Centro Histórico da Cidade de São Paulo, 10 de julho de 2026
Enquanto o trabalhador aperta o cinto e sofre com atrasos nos trens, grandes empresários de ônibus intermunicipais tentaram passar a perna na estatal, retendo dinheiro que foi pago pelo próprio passageiro na catraca.
A ENGRENAGEM DO FATO: A engrenagem desse desvio bilionário começou a rodar em fevereiro de 2022. Na época, a gestão do governo estadual decidiu extinguir o antigo bilhete BOM para abrir espaço para o novo cartão TOP. Aproveitando-se dessa transição, o Consórcio Metropolitano de Transportes (CMT) — que reúne 24 empresas de ônibus intermunicipais — simplesmente cortou os repasses de tarifas devidos ao Metrô. A desculpa usada pelos empresários era de que, com o fim da comercialização do cartão BOM, o acordo de partilha financeira teria perdido o sentido.
Mas o esquema caiu por terra porque o contrato firmado com o Estado tem validade garantida por lei até junho de 2027. Além disso, a transição para o novo bilhete, não foi imediata: milhares de passageiros em cidades vizinhas que não aderiram logo de cara ao cartão TOP, continuaram usando seus saldos antigos do cartão BOM nas catracas dos trens. O Metrô continuou transportando essas pessoas de graça, enquanto o consórcio privado embolsava o dinheiro das passagens de forma ilegal.

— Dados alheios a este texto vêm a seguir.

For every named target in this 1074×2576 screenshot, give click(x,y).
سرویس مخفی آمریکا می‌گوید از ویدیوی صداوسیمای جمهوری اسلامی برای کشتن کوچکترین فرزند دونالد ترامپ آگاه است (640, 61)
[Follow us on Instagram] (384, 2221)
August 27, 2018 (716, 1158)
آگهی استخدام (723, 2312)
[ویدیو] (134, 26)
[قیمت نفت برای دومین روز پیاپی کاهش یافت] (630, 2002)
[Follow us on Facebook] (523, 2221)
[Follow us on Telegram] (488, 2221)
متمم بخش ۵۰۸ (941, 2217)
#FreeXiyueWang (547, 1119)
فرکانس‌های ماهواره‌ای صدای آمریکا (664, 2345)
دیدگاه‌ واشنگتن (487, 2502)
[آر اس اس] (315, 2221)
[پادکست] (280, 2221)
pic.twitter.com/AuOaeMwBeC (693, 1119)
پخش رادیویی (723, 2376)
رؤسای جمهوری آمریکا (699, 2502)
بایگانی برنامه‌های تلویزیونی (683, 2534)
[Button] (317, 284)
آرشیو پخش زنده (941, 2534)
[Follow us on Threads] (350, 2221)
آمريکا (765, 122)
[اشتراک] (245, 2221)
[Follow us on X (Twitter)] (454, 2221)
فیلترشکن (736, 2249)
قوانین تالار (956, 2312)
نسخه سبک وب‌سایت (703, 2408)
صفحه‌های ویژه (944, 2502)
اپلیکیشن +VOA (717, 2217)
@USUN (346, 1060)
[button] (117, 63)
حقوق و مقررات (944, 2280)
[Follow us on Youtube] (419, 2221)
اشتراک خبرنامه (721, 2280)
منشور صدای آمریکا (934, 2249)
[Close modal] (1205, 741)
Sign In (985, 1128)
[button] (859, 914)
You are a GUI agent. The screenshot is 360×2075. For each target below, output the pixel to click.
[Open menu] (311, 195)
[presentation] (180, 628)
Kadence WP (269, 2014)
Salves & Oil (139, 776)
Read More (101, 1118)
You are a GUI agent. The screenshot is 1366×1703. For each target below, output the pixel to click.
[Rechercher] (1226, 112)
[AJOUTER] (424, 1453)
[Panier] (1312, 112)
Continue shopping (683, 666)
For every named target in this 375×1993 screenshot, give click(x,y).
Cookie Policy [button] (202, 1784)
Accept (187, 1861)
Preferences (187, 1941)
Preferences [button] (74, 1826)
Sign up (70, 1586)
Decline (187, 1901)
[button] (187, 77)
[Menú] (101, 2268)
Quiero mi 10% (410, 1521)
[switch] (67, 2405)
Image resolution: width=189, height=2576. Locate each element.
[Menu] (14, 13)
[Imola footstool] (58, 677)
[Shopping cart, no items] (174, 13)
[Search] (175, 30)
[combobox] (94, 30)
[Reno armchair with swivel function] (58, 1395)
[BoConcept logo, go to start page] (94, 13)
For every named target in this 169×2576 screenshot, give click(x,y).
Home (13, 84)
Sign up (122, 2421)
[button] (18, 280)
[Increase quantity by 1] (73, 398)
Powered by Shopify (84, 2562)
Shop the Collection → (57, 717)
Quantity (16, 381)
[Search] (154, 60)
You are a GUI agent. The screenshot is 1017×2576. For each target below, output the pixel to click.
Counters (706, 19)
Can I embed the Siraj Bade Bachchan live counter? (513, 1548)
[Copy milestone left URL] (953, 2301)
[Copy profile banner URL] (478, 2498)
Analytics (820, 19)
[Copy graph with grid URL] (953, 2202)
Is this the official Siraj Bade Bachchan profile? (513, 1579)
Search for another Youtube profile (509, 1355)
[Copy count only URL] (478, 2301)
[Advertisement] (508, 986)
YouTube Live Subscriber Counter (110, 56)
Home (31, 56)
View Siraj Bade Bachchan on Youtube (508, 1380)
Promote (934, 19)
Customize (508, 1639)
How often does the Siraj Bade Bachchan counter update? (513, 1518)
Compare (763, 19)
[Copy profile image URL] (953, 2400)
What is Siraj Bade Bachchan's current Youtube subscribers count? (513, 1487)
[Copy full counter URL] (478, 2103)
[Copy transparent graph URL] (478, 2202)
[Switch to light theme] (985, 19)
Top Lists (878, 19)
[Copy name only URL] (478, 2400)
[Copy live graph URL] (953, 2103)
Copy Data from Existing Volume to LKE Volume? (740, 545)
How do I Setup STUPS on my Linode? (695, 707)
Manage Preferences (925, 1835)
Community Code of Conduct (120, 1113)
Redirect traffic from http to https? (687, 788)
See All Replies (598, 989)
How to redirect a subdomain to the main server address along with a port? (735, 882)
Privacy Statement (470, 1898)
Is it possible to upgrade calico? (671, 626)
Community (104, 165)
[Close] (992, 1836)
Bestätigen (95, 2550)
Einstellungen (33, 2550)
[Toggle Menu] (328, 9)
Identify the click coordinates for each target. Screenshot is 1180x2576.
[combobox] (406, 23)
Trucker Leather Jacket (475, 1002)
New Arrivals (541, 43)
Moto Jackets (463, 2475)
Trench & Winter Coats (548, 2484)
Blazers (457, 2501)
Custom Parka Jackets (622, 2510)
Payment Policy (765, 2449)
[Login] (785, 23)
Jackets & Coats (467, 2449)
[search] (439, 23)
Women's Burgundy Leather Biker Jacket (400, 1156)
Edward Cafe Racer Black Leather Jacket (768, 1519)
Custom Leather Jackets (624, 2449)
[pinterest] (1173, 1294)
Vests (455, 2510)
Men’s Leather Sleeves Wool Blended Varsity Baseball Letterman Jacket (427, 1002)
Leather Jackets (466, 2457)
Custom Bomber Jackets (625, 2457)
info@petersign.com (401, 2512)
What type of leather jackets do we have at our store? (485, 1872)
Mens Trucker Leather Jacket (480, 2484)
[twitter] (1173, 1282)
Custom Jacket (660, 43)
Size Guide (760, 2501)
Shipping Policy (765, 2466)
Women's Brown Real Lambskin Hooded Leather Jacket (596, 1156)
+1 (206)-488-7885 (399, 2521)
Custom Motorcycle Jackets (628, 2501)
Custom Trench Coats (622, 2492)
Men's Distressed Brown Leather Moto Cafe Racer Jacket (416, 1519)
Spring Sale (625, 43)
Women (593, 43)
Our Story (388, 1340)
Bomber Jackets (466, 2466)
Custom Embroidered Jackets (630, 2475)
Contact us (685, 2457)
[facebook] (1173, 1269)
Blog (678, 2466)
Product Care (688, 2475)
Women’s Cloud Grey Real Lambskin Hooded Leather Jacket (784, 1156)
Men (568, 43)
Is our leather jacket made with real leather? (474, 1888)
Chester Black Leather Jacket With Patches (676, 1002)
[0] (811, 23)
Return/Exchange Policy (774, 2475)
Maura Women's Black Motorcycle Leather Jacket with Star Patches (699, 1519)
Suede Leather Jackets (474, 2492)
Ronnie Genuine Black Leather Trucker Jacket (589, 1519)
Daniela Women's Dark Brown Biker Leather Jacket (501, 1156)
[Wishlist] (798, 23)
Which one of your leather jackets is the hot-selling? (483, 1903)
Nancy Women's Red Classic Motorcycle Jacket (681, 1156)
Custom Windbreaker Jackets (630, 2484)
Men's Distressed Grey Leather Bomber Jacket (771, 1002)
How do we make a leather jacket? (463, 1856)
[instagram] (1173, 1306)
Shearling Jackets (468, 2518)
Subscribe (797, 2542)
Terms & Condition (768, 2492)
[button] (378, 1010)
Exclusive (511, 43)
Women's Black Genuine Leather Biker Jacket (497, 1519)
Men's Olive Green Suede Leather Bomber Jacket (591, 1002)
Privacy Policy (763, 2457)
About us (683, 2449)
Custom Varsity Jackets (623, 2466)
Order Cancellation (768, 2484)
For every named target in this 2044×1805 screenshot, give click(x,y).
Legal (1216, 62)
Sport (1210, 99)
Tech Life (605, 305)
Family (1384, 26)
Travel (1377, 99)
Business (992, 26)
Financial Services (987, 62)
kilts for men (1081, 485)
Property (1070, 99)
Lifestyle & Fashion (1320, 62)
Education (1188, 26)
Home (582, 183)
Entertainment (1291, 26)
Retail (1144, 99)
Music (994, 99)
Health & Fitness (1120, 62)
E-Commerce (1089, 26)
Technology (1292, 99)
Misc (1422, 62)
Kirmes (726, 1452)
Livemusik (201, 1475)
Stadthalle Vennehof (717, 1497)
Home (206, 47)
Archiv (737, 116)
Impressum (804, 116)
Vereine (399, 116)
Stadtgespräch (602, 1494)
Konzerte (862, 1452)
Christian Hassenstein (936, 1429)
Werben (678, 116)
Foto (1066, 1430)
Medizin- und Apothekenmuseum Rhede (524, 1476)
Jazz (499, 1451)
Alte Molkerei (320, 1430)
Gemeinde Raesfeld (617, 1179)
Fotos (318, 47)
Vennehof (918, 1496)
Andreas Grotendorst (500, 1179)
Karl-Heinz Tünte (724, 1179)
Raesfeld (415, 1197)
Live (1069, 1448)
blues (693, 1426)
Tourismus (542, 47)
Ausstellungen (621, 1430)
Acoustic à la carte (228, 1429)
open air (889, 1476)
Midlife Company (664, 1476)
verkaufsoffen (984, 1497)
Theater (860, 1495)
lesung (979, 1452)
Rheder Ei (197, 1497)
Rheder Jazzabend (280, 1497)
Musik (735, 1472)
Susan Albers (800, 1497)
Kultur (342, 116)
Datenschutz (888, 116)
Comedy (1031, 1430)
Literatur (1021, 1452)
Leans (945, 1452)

VOZES E ANÁLISE: Para os desembargadores da Segunda Instância do Tribunal de Justiça de São Paulo, a conduta das concessionárias de ônibus é injustificável e configura um claro enriquecimento ilícito à custa do patrimônio público paulistano.

“Os créditos remanescentes que continuaram sendo validados nas catracas geraram receitas reais. Interromper o repasse desses valores, mantendo o convênio ativo, é uma retenção indevida e sem amparo jurídico”, concluíram os magistrados de forma unânime no acórdão.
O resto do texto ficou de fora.